海斗「女風呂女風呂女風呂女風呂女風呂女風呂」

 

 でもなかった。さらに心の声は抑えきれずにダダ漏れ。ともなれば……

 

半霊「(もう最低!!)」

 

 

 ポっふん

 

 

 と白色の球体に柔い音で全力の体当たりされ、

 

海斗「おうふ」

 

 吹き飛ばされる。その先はR15指定ギリギリの自身の身体。だが偶然にもこれが、

 

海斗「え?」

 

 きっかけだった。彼の魂が体に溶ける様に吸収されたのだ。そして「ピカーッ」と神々しい光に包まれ、彼は以前よりも何倍にも強くなって…………とはいかない。彼の復活の瞬間はそんなにカッコイイものではなかった。

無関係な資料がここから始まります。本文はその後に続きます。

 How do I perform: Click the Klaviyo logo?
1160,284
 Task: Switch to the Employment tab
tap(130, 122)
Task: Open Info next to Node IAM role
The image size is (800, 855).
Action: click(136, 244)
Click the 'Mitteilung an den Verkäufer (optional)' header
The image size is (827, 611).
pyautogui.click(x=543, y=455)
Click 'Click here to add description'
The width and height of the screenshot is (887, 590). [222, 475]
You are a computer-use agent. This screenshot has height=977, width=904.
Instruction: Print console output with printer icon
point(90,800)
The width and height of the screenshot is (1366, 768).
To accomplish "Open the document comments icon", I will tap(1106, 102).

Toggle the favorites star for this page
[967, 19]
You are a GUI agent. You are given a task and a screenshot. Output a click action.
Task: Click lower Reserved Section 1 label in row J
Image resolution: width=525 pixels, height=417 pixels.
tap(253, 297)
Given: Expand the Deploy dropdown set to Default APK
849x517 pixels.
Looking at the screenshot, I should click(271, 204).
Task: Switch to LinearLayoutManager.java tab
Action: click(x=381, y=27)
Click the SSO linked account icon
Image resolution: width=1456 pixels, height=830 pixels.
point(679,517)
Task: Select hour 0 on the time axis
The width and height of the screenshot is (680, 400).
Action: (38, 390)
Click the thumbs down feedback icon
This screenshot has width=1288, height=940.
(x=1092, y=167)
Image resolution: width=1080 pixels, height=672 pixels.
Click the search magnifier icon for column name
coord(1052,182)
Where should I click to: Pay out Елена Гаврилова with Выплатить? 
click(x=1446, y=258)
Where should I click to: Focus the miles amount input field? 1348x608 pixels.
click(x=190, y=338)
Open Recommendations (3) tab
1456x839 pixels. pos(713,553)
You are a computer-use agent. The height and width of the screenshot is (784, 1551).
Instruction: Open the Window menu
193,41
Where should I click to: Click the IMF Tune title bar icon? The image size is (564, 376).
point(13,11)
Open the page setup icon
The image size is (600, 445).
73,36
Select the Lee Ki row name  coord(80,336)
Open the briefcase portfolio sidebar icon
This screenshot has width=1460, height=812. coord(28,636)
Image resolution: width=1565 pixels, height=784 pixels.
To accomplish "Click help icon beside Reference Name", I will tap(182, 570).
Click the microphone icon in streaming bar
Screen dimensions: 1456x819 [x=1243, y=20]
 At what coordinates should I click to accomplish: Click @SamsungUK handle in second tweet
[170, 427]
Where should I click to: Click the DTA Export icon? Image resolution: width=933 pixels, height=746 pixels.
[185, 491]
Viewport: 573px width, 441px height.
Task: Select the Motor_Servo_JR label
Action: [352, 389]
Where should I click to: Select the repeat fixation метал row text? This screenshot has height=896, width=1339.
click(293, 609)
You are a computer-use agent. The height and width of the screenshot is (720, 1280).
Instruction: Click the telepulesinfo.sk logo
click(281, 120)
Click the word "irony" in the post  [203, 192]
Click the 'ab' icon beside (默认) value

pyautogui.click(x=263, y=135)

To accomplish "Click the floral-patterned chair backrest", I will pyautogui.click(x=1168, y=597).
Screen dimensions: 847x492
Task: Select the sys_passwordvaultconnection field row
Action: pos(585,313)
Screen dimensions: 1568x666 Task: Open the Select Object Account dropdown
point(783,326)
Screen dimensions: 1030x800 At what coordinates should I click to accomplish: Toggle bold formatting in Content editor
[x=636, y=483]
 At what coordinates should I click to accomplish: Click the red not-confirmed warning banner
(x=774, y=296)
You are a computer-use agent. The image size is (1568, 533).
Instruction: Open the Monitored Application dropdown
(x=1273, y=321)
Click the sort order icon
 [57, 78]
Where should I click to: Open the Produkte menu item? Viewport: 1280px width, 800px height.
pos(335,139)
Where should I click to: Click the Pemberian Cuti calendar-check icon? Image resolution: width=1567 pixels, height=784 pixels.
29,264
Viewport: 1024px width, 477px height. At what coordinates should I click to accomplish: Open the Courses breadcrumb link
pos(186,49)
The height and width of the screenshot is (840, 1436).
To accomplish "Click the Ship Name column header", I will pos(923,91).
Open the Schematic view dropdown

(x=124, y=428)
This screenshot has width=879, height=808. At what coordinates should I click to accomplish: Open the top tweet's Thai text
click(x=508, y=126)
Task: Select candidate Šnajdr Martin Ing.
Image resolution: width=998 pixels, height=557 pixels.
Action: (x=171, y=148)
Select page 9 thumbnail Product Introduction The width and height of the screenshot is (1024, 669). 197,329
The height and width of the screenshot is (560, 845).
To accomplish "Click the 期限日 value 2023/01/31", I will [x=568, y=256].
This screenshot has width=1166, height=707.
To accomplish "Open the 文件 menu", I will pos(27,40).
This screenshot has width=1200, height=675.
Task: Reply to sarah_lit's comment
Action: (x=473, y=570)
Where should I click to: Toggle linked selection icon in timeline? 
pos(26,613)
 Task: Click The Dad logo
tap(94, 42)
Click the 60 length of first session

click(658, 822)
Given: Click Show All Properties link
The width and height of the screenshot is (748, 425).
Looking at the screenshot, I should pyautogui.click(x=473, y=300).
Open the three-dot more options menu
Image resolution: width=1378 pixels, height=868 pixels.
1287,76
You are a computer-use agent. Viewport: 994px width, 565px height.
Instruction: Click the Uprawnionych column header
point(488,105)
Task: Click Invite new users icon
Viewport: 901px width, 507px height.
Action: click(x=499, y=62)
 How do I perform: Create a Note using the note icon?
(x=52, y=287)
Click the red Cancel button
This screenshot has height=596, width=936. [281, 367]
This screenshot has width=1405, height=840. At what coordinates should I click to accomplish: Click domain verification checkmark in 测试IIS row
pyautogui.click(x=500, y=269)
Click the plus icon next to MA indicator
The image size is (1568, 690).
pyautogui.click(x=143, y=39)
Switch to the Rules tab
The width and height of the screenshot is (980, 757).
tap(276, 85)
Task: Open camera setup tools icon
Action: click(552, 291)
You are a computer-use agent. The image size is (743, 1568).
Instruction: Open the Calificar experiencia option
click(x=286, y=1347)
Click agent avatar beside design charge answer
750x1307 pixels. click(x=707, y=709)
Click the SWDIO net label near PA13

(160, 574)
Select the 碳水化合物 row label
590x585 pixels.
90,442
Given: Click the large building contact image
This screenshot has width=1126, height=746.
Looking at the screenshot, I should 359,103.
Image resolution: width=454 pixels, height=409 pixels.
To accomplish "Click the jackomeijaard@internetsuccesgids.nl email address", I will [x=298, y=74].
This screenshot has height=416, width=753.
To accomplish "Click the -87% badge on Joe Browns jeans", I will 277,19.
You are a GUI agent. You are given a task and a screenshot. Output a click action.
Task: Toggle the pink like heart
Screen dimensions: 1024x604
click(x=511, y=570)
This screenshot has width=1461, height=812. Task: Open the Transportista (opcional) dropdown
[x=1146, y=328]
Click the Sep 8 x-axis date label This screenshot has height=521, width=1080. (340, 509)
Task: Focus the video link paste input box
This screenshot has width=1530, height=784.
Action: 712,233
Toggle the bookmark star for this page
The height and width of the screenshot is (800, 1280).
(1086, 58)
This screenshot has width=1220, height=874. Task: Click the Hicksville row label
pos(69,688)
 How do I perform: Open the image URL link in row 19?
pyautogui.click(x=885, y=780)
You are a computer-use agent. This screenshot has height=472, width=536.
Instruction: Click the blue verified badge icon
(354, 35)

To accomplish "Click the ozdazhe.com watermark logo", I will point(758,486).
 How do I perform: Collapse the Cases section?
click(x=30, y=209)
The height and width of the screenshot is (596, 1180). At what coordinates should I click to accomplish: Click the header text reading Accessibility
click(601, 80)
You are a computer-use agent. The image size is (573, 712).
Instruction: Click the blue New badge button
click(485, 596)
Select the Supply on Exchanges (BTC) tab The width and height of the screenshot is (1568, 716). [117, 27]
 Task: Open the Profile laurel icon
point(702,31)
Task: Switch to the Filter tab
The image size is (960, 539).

 例えるのならビデオの巻き戻し。ひょっこり顔を見せていたカルシウムは、自身の本来の姿となって定位置へ。外へと流れ出た大量のトマト汁は、半人の彼女を染めていた分も含め、一滴残らず彼の体内へ。さらに死んだ細胞は瞬時に生き返り血管、筋肉、皮膚をあるべき姿へと戻していく。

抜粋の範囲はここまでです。